Subject mixing is a known and unresolved issue for diffusion-based image synthesis, particularly for
synthesizing multiple similar-looking subjects. We propose Self-Cross Diffusion Guidance to penalize
the overlap between cross-attention maps and aggregated self-attention maps. Compared to previous methods
based on self-attention or cross-attention alone, our guidance is more effective in eliminating subject
mixing.
What’s more, our guidance addresses mixing for all relevant patches of a subject beyond the most
discriminant one, e.g., the beak of a bird.

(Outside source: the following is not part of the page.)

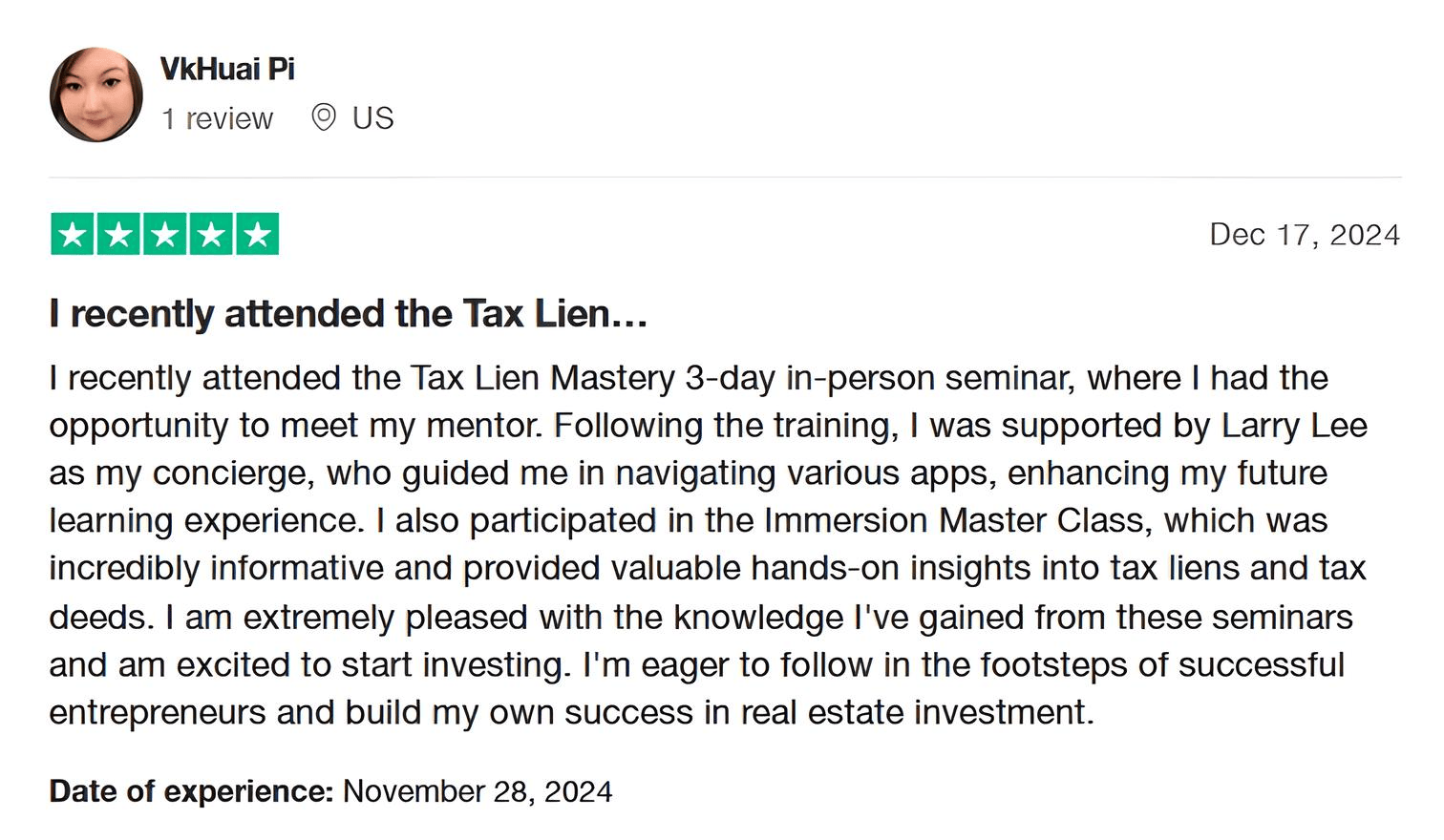This screenshot has height=840, width=1444.
Task: Click the fifth green rating star
Action: 256,234
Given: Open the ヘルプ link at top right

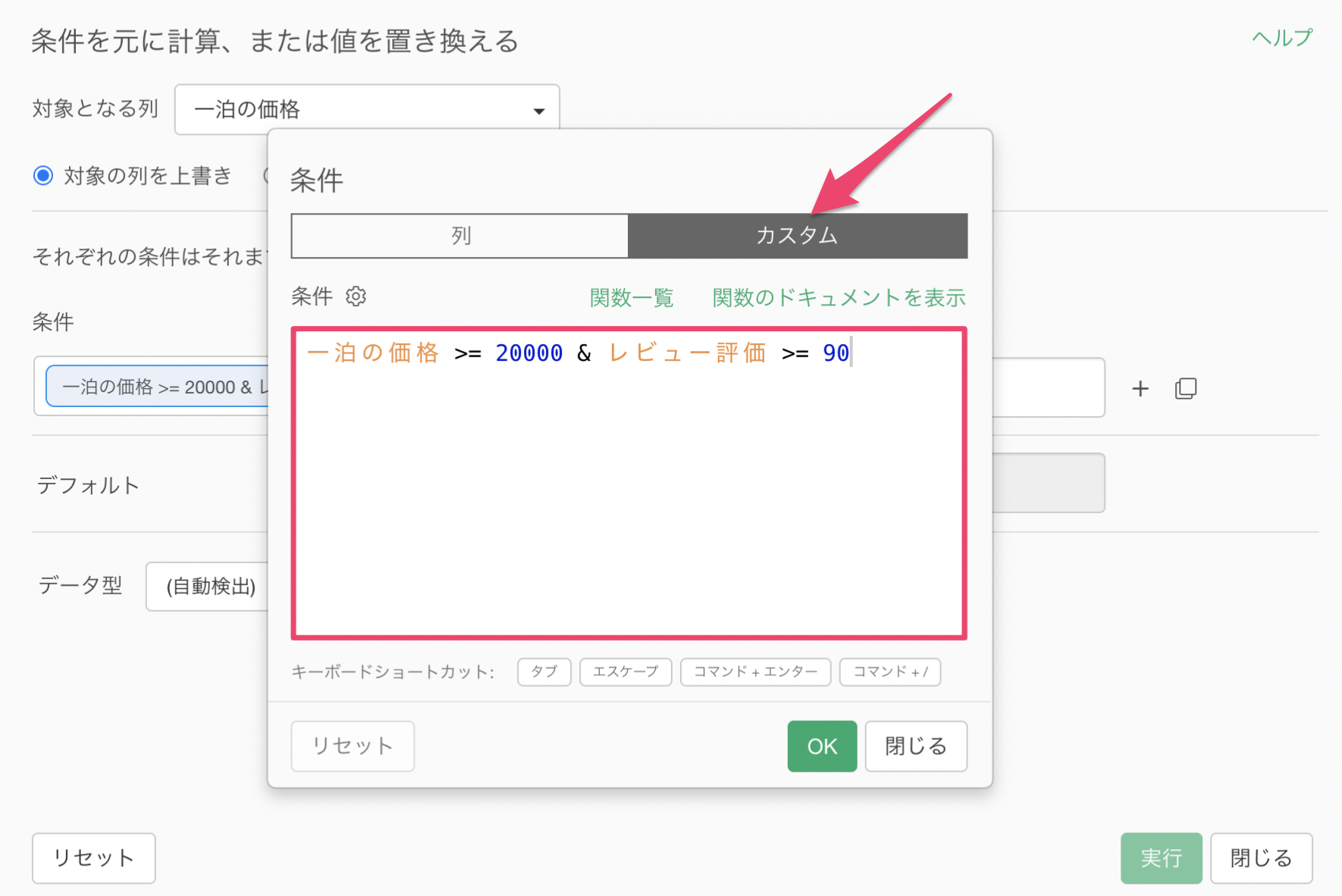Looking at the screenshot, I should coord(1281,38).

We aggregate self-attention maps of automatically selected
patches for a subject to form a region that the whole subject attends to.
Our guidance is training-free
and can boost the performance of both Unet-based and transformer-based diffusion models such as the Stable
Diffusion series. We also release a more challenging benchmark with prompts of similar-looking subjects
and utilize GPT-4o for automatic and reliable evaluation. Extensive qualitative and quantitative results
demonstrate the effectiveness of our Self-Cross Diffusion Guidance.
For example “a bear and an elephant”. the image below describes the aggregation of self-attention maps.
Given the cross-attention map of “bear”, we select patches with high responses and visualize their
self-attention maps. With our assumption that, at some time steps and layers, a subject should not
attend to other subjects in the image, we propose to penalize the overlap between the aggregated
self-attention map and cross-attention maps of other subjects.